┌─ BAGIAN TEKS

Status observer Israel di AU diprediksi juga akan membelah tubuh OKI, organisasi internasional yang didirikan tahun 1969, karena nasib Palestina. Hampir separuh (27 dari 57 negara) anggota OKI berada di Afrika dan 18 negara OKI-Afrika telah memiliki hubungan diplomatik dengan Israel.

 

Pasca agresi Israel ke Palestina pada Mei 2021, sejumlah negara anggota OKI, termasuk Indonesia, memotori resolusi tentang kondisi kesehatan Palestina pada World Health Assembly (sesi ke-74, 25 Mei 2021) dan resolusi penghormatan HAM di Palestina pada Dewan HAM PBB (resolution S-30/1, 27 Mei 2021).

 

Meskipun dua resolusi tersebut disepakati oleh mayoritas negara anggota, tercatat peningkatan vote menolak (againts) dan abstain dari sejumlah negara-negara Afrika yang juga anggota OKI, seperti Kamerun, Benin, Chad, Pantai Gading, Komoro, Gabon, Guinea, Guinea-Bissau, Mali, Nigeria, Somalia, Sudan, dan Togo. Selain menjadi bukti menguatnya dukungan Afrika untuk Israel, penolakan resolusi tentang Palestina dari negara-negara Afrika-OKI ini dapat dikategorikan sebagai pelanggaran kesepakatan OKI, bahkan dapat memecah-belah semangat solidaritas OKI.

└─
┌─ DATA YANG DIBERIKAN

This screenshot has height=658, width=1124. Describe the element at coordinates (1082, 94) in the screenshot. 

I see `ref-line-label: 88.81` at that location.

└─

**PETUNJUK**
1/ Terjemahkan kalimat dari bagian teks tentang OKI ini ke dalam bahasa Inggris: "Hampir separuh (27 dari 57 negara) anggota OKI berada di Afrika dan 18 negara OKI-Afrika telah memiliki hubungan diplomatik dengan Israel."
2/ Teruskan bagian teks tentang OKI dan Palestina, mulai setelah kalimat terakhirnya.

**JAWABAN LATIHAN**
1/ Almost half (27 of 57 countries) of the OIC's members are in Africa, and 18 African OIC countries already have diplomatic relations with Israel.

2/
 

Pada KTT OKI ke-14 di Mekkah, 31 Mei 2019, para raja dan pemimpin negara anggota OKI bersepakat bahwa setiap anggota OKI wajib mendukung Palestina dan Al-Quds Al-Sharif dalam setiap voting resolusi di organisasi internasional mana pun (Resolusi No 1/14-Pal (IS)). Kesepakatan para pemimpin OKI tersebut diulangi dan dipertegas oleh resolusi tingkat Menlu OKI Nomor 1/47-Pal dengan menyatakan bahwa Israel, kekuatan penjajah, tidak memenuhi syarat untuk mendapatkan posisi di PBB dan organisasi internasional lainnya; karena dengan nyata melanggar dan mengabaikan berbagai hukum internasional.

 

Pengakuan organisasi internasional pada Israel akan mendorong dan meningkatkan kepercayaan diri Israel untuk melanjutkan kebijakan kolonialnya berupa perluasan permukiman ilegal, diskriminasi rasial, agresi militer, dan pembersihan etnis di Palestina. Dengan mendapat status observer di UA, misalnya, Israel berharap akan memiliki hak istimewa untuk mengamati dan mendorong agenda Israel pada UA, serta memperluas keterlibatan diplomatiknya di Afrika.

 

Peran Indonesia

 

Indonesia selalu tegak lurus mendukung dan aktif menjadi motor solidaritas internasional untuk perjuangan kemerdekaan Palestina, baik pada level bilateral, regional, maupun multilateral. Namun, mencermati hubungan mesra Israel dengan sejumlah negara-negara Afrika dewasa ini dan keberhasilan Israel mendapatkan status observer di AU, tampaknya kita patut mengantisipasi konstelasi baru di UA, OKI, dan organ-organ PBB terkait Palestina.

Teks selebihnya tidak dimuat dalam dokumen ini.